Datapot | Usage | Examples | Features | Authors
Open source tool for machine learning on semi-structured data that creates numeric object-feature matrix from JSON. The idea of Datapot is to make the process of data preparation and feature extraction automatic, easy and effective.
Install Datapot
Using pip
:
$ pip install datapot
Or clone Datapot repo:
$ git clone https://github.com/bashalex/datapot.git
$ cd datapot
$ pip install .
To create a Datapot object simply write the following:
>>> import datapot as dp
>>> datapot = dp.DataPot()
- detect()
- fit()
- transform()
Method detect(data, limit)
goes through the first N objects (N = limit), passes the possible features to Transformers. Each Transformer evaluates if a feature from current field or a number of fields can be created. As a result a dict of features and Transformers is created. Method fit(data)
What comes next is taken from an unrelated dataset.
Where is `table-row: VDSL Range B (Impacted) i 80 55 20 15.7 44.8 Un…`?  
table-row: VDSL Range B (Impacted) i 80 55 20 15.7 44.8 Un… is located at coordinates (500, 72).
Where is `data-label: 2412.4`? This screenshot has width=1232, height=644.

trains the detected Transformers on the given set if it is required.
To apply detect()
and fit()
to JSON Lines file:
>>> data = open('datapot/data/job.jsonlines', 'r')
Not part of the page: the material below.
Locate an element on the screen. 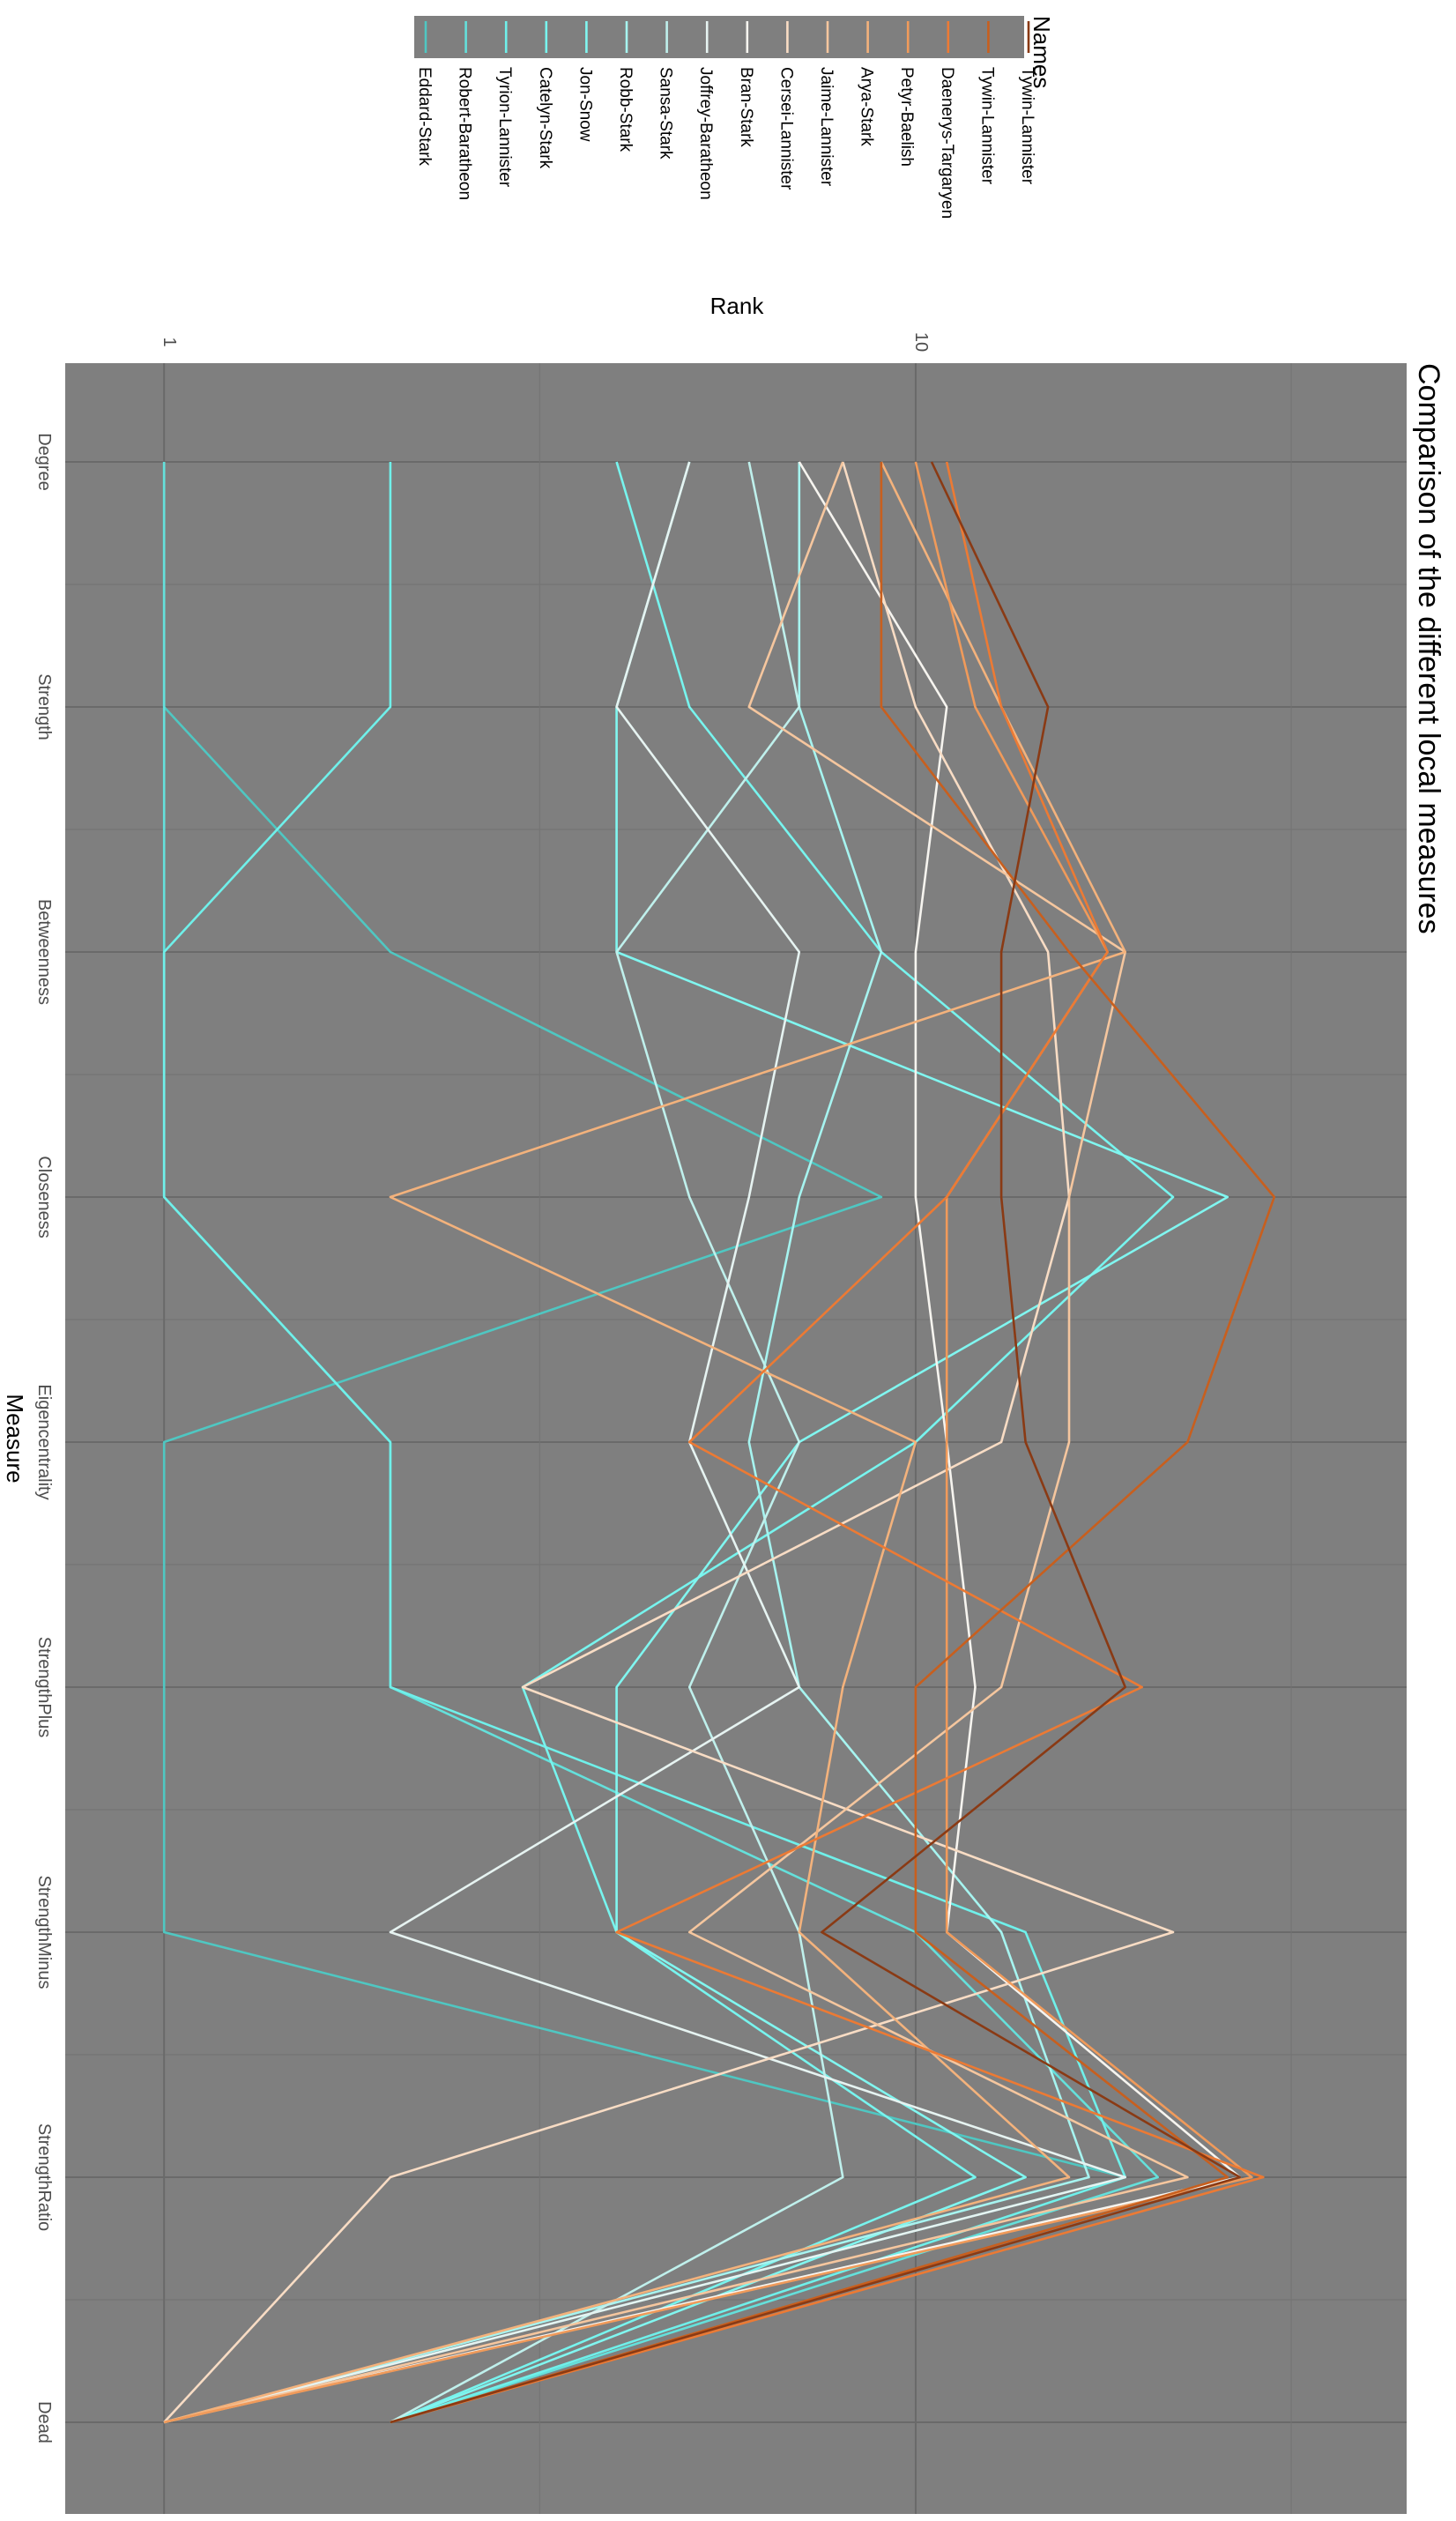  legend-label: Catelyn-Stark is located at coordinates (545, 118).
>>> datapot.detect(data, limit=100)
>>> datapot.fit(data)
DataPot class instance
- number of features without transformation: 9
- number of new features: 82
features to transform:
('Id', [NumericTransformer])
('FullDescription', [TfidfTransformer])
('ContractType', [SVDOneHotTransformer])
('ContractTime', [SVDOneHotTransformer])
('Company', [SVDOneHotTransformer])
('Category', [SVDOneHotTransformer])
('SalaryNormalized', [NumericTransformer])
Method transform(data)
generates a pandas. DataFrame with new features that were detected and trained on the detect() and fit() calls.
>>> df = datapot.transform(data)
num of new features: 82
Look for more examples of using Datapot with different datasets and more Transformer specific.
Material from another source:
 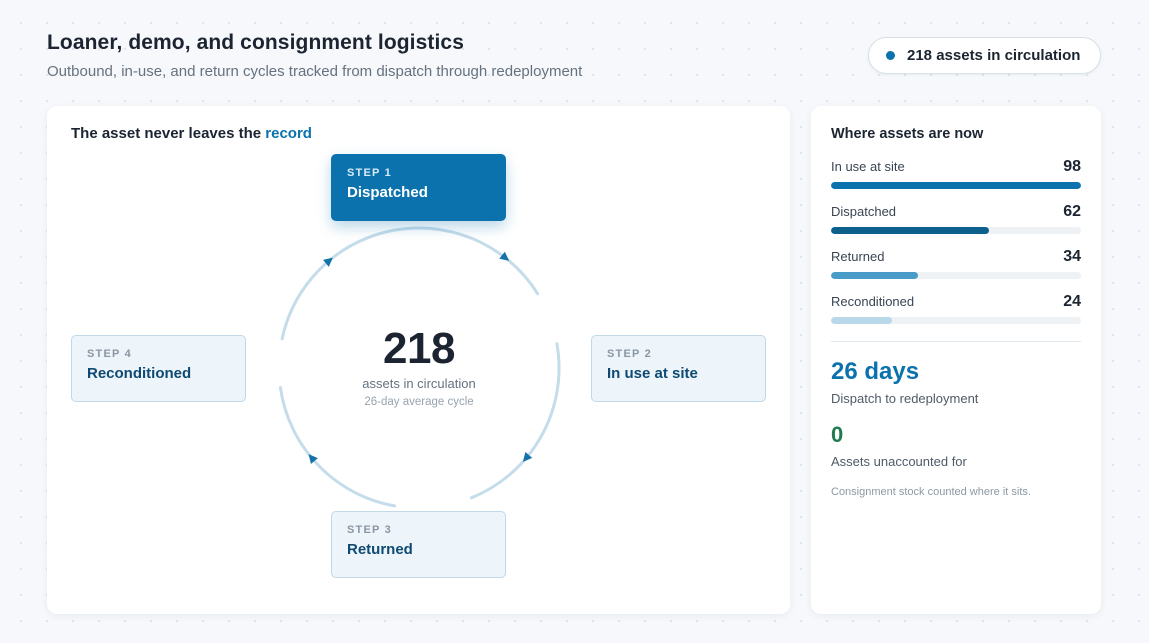 I want to click on step-label: Returned, so click(x=380, y=550).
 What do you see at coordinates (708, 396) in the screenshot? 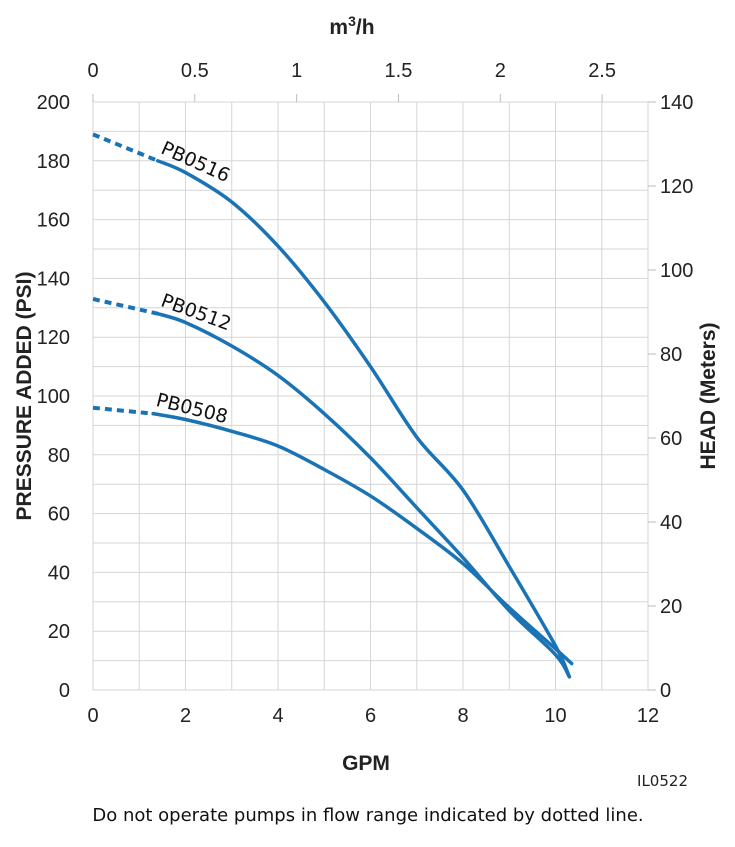
I see `y2-axis-title: HEAD (Meters)` at bounding box center [708, 396].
Datapot provides many ways of extracting features from JSON-s.
Data types that can be processed:
- Boolean
- Numerical
- Numerical array (transform array to their sum divided by average length of array in training set)
- Time series (сalculate descriptive statistical properties of a given time series)
- Timestamp (date, time, day of week, day of month etc.)
- Text (bag of words tf-idf, word2vec)
- Categorical (one-hot encoding, dimension reduction)
Manually selected features:
- Identity (keep the field unchanged)
- Group Dimensionality Reduce (change the dimensionality of features in the same JSON field)
- Alex Bash
- Yuriy Mokriy
- Nikita Savelyev
- Michal Rozenwald
- Peter Romov
Datapot is a course work project of the Faculty of Computer Science of the Higher School of Economics.